AIM OF THE TASK: Output, word for word, the lines of this listing that fall between the line with "Click Information Technology" and the line with "Task: Open the HTML Tag H2 dropdown", counting both of those lines, and no others.

SOURCE MATERIAL:
━━━━━━━━━━━━━━━━━━━━━━━━━━━━━━

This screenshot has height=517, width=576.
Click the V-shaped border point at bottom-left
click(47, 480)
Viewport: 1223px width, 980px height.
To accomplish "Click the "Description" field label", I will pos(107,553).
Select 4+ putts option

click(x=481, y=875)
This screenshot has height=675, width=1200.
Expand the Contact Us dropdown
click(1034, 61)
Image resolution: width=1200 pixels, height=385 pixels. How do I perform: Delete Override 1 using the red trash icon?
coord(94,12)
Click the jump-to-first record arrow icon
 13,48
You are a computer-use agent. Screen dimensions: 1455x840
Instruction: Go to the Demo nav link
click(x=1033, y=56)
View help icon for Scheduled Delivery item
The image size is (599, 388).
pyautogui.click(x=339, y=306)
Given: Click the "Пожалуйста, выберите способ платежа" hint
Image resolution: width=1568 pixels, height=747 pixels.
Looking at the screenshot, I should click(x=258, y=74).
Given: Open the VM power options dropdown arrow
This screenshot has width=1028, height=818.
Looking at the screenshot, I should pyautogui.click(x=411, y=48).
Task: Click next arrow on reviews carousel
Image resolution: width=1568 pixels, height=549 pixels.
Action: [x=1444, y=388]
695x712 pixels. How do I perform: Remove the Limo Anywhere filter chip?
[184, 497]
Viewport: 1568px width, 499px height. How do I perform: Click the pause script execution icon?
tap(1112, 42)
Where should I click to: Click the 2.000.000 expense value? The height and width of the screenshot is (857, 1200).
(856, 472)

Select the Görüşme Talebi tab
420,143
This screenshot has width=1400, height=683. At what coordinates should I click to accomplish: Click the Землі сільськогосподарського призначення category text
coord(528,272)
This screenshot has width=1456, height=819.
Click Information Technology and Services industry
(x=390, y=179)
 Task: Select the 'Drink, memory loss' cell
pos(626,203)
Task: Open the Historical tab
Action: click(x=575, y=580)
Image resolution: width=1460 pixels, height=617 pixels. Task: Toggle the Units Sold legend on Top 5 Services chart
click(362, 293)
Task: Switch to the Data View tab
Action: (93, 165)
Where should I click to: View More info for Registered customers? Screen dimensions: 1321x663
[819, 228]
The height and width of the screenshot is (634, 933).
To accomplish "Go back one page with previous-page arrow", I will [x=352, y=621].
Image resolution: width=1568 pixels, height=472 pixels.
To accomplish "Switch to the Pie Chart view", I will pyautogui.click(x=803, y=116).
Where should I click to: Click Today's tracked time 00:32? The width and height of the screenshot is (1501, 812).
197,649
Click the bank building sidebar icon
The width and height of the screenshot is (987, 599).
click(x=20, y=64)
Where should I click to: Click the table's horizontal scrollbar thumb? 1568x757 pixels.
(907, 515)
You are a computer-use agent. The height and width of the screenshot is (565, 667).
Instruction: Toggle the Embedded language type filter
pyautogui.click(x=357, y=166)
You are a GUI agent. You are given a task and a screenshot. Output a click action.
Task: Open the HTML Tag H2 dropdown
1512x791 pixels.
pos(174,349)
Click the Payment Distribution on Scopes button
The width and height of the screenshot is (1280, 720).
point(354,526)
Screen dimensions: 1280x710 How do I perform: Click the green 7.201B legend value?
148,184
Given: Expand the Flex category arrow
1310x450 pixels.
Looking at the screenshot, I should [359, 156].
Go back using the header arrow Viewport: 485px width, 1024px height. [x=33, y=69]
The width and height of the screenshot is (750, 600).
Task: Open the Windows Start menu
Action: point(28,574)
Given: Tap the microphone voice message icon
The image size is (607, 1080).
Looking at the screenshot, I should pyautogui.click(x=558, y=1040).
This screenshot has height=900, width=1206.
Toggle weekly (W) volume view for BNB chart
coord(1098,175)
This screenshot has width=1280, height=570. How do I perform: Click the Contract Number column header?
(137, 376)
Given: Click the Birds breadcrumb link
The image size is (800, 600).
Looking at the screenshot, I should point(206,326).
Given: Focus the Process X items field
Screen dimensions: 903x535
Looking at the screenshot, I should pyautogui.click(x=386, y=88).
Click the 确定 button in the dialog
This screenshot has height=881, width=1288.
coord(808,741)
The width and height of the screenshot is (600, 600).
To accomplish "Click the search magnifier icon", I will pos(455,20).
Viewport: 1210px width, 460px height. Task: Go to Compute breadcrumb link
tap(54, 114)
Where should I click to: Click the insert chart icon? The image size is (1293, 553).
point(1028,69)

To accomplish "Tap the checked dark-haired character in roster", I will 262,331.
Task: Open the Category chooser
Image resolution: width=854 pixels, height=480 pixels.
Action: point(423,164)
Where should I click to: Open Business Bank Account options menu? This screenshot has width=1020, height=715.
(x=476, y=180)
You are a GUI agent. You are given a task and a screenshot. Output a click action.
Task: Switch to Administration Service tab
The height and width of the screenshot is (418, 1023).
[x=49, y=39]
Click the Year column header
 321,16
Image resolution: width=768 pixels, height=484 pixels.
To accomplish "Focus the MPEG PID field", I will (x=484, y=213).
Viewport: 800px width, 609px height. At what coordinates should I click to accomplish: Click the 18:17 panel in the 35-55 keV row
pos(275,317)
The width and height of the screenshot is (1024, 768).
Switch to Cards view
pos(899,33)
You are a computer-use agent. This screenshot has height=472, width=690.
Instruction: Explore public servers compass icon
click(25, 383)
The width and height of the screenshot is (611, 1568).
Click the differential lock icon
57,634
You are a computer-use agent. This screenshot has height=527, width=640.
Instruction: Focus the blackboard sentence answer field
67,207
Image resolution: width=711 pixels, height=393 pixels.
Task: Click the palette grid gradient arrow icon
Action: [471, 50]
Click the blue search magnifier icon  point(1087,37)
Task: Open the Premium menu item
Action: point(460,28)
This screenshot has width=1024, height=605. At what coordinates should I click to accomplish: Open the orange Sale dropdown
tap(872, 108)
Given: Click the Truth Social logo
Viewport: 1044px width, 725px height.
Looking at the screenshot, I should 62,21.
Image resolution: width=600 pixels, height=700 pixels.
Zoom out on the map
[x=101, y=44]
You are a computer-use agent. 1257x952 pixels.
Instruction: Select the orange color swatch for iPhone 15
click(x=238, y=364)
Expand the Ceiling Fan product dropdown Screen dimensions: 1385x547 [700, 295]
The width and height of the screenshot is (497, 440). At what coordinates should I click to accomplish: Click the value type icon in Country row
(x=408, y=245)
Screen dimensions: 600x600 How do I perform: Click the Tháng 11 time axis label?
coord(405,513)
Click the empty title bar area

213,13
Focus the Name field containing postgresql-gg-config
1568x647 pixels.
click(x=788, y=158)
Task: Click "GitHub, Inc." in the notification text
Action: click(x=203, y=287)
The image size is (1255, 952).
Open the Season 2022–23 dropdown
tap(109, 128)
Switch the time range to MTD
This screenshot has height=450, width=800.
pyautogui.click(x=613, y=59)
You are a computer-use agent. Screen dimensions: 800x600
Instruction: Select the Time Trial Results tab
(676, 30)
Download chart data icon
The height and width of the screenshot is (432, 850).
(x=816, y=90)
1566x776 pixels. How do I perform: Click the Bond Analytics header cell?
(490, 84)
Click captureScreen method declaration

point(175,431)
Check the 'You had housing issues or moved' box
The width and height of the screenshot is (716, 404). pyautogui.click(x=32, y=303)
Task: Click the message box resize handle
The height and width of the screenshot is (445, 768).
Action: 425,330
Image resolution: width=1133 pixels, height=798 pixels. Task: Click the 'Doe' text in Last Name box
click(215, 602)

━━━━━━━━━━━━━━━━━━━━━━━━━━━━━━

SOLUTION FOR THIS TASK:
Click Information Technology and Services industry
(x=390, y=179)
 Task: Select the 'Drink, memory loss' cell
pos(626,203)
Task: Open the Historical tab
Action: click(x=575, y=580)
Image resolution: width=1460 pixels, height=617 pixels. Task: Toggle the Units Sold legend on Top 5 Services chart
click(362, 293)
Task: Switch to the Data View tab
Action: (93, 165)
Where should I click to: View More info for Registered customers? Screen dimensions: 1321x663
[819, 228]
The height and width of the screenshot is (634, 933).
To accomplish "Go back one page with previous-page arrow", I will [x=352, y=621].
Image resolution: width=1568 pixels, height=472 pixels.
To accomplish "Switch to the Pie Chart view", I will pyautogui.click(x=803, y=116).
Where should I click to: Click Today's tracked time 00:32? The width and height of the screenshot is (1501, 812).
197,649
Click the bank building sidebar icon
The width and height of the screenshot is (987, 599).
click(x=20, y=64)
Where should I click to: Click the table's horizontal scrollbar thumb? 1568x757 pixels.
(907, 515)
You are a computer-use agent. The height and width of the screenshot is (565, 667).
Instruction: Toggle the Embedded language type filter
pyautogui.click(x=357, y=166)
You are a GUI agent. You are given a task and a screenshot. Output a click action.
Task: Open the HTML Tag H2 dropdown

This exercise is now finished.